▶ **REQUEST**: Please reproduce the material word for word, starting at the line that contains "Viewport: 391px width, 319px" and continuing through its last line, with both ends included.

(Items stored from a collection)
▼
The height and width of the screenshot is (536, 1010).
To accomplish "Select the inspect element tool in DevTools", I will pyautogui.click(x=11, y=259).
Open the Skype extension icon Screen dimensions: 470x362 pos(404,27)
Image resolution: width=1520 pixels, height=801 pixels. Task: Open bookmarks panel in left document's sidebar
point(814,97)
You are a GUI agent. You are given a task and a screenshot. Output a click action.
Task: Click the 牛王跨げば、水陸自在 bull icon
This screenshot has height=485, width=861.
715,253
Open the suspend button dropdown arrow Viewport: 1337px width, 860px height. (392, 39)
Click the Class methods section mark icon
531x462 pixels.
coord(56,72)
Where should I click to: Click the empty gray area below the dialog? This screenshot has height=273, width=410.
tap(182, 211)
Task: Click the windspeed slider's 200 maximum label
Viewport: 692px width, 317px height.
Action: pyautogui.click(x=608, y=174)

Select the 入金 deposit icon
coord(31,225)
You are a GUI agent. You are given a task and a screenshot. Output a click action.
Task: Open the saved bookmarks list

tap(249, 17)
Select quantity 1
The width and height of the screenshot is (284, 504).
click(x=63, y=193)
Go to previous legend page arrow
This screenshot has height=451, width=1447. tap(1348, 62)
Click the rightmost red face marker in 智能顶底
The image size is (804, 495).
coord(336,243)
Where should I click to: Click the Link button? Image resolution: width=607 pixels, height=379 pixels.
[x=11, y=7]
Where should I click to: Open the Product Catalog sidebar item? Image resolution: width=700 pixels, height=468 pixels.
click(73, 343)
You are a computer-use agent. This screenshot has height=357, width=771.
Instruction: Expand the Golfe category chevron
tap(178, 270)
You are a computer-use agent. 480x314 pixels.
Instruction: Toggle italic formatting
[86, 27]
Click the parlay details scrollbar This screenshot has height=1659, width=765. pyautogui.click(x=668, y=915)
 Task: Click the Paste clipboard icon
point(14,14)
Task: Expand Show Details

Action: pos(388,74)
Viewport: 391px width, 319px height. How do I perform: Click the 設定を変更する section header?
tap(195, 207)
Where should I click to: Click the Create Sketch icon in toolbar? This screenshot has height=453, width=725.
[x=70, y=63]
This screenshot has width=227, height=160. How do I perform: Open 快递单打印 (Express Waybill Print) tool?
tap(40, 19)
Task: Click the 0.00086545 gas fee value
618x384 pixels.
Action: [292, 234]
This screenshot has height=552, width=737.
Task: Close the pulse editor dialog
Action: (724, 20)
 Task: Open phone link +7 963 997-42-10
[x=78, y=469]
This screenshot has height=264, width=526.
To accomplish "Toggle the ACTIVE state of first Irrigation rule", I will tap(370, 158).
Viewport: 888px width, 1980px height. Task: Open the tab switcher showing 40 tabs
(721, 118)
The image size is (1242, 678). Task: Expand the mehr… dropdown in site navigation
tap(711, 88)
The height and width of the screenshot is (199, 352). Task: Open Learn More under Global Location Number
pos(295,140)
▲
▶ **EXPECTED ANSWER**:
Viewport: 391px width, 319px height. How do I perform: Click the 設定を変更する section header?
tap(195, 207)
Where should I click to: Click the Create Sketch icon in toolbar? This screenshot has height=453, width=725.
[x=70, y=63]
This screenshot has width=227, height=160. How do I perform: Open 快递单打印 (Express Waybill Print) tool?
tap(40, 19)
Task: Click the 0.00086545 gas fee value
618x384 pixels.
Action: [292, 234]
This screenshot has height=552, width=737.
Task: Close the pulse editor dialog
Action: (724, 20)
 Task: Open phone link +7 963 997-42-10
[x=78, y=469]
This screenshot has height=264, width=526.
To accomplish "Toggle the ACTIVE state of first Irrigation rule", I will tap(370, 158).
Viewport: 888px width, 1980px height. Task: Open the tab switcher showing 40 tabs
(721, 118)
The image size is (1242, 678). Task: Expand the mehr… dropdown in site navigation
tap(711, 88)
The height and width of the screenshot is (199, 352). Task: Open Learn More under Global Location Number
pos(295,140)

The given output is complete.